Woot! The status has now been updated to "Inbound out of Customs". Is 5 days in customs normal?


----------



## luvlasers (Apr 30, 2007)

cmaylodm said:


> Woot! The status has now been updated to "Inbound out of Customs". Is 5 days in customs normal?


 
Congrats, Uncle Sam did not keep your laser.

I've read somewhere that 5 days is becoming common. Be nice to know what actually happens in that time?


----------



## allthatwhichis (Apr 30, 2007)

My 150mW module took five days to jump through all the custom's hoops. Took two days from the to get to me. 4 days transit, 5 days in customs...


----------



## ScarabDrowner (Apr 30, 2007)

I've got a "Released from Customs" on my package as well, after 4 days in customs, hopefully it still contains my 30mw. I had some other stuff in there as well, so I can't tell about the laser just yet.


----------



## Kenom (Apr 30, 2007)

Mine is in the states and has magically appeared here. I checked online yesterday on usps and they couldn't find it. Now I check and it's 200 miles away in Billings, MT on it's way to me. Donno if it even stayed in customs at all. Hong kong post always indicated it had left for the us on the 24th and usps said it was in billings as of the 29th???? well I certainly don't care where it was as long as I get my laser. Very excited to compare my nerfaser to the 30mw. 

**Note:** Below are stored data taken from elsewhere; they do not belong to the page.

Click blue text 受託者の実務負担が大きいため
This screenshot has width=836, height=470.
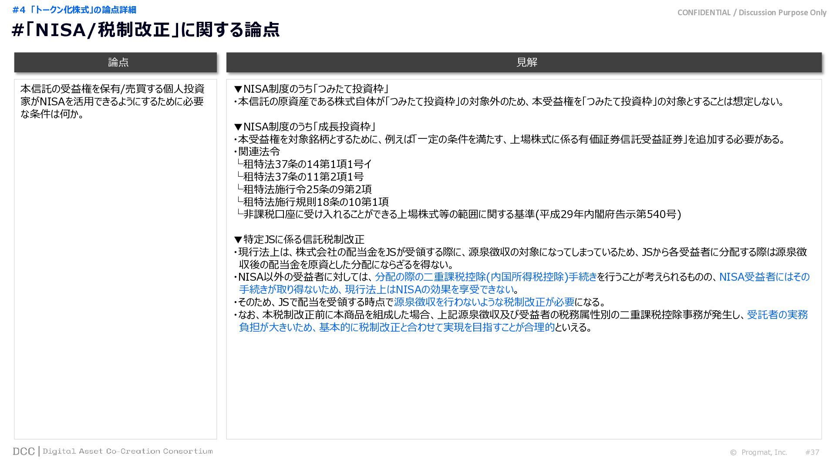point(777,315)
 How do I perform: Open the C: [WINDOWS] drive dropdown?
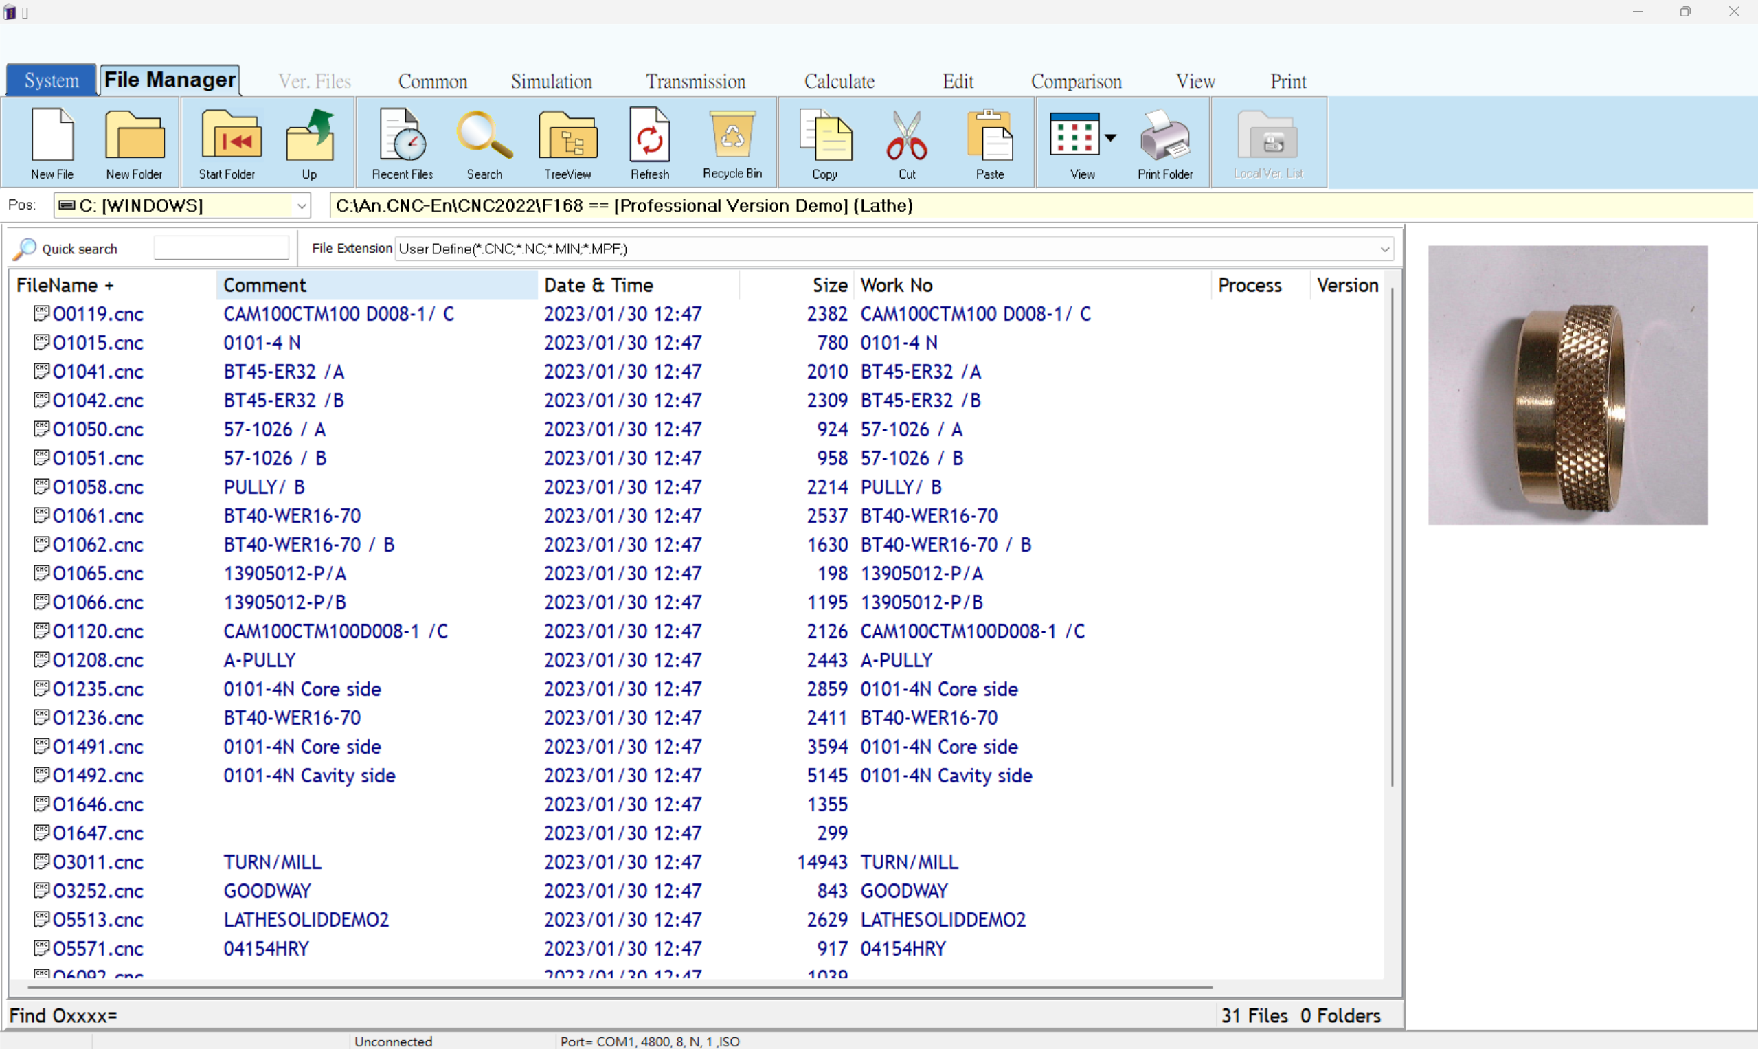click(x=302, y=206)
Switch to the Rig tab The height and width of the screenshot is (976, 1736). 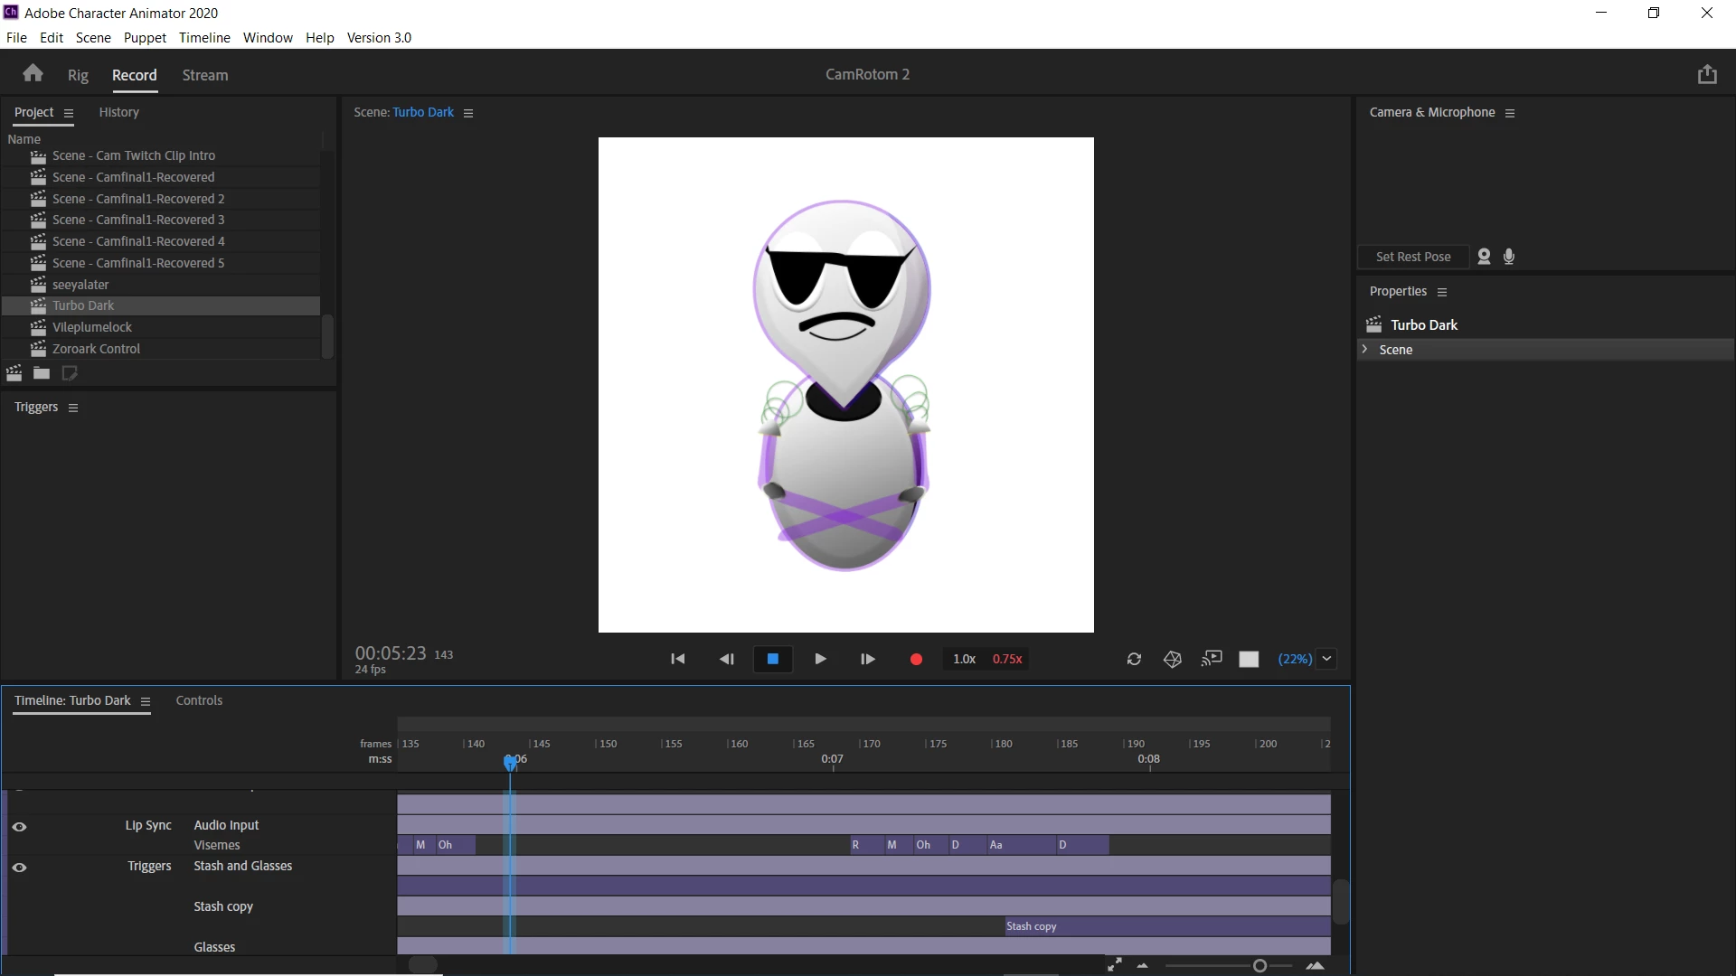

I used the green led power meter and the nerfaser ranges from 60mw to 30mw. How accurate is the led power meter?? I mean obviously I've got to shine the laser right into the substrate on the led to get an accurate reading. could I use a Green luxeon to measure it???


----------



## Strauss (Apr 30, 2007)

I got my fingers crossed for ya Dale


----------



## Kenom (Apr 30, 2007)

Yaaa! It got here. Moments after I posted my last post. with the stock batteries it's got a good beam.  Beam shots to follow.


----------



## Kenom (Apr 30, 2007)

using the green led power meter method with stock batteries it reads anywhere from 10mw to 28mw. Now the 28mw was only for a very very short while then it dropped to an average of 17mw


----------



## Kenom (Apr 30, 2007)

On a sad note I think I have almost burned up the nerfaser. Put in a new freshly charged cr123 and it shined bright for about a second then went to like 1mw power and hasn't risen since then. 
I mourn the loss of the leadlight nerfaser.  True to Tim Allen's school of thinking More Power generally means blowing the thing up!


----------



## Kenom (Apr 30, 2007)

beamshot with flash. OOps.




beamshot no smoke








beam a little smoke yet out of focus.

http://img239.imageshack.us/my.php?image=dsc00155wz8.jpg
beamshot smoke




down my hall




closer to beam down my hall


----------



## Gazoo (Apr 30, 2007)

Hello Kenom,
The beam looks nice. Have you tried the laser with lithiums and measured the output?


----------



## Kenom (Apr 30, 2007)

Not yet. just the standard alkaline batteries. I'm buying some E2's and some lithiums tonight for experimentation.


----------



## Kiessling (Apr 30, 2007)

Since this has turned into a discussion thread about the laser we'll use the existing thread to do this and close this one. We won't need to of them around.
bernhard


----------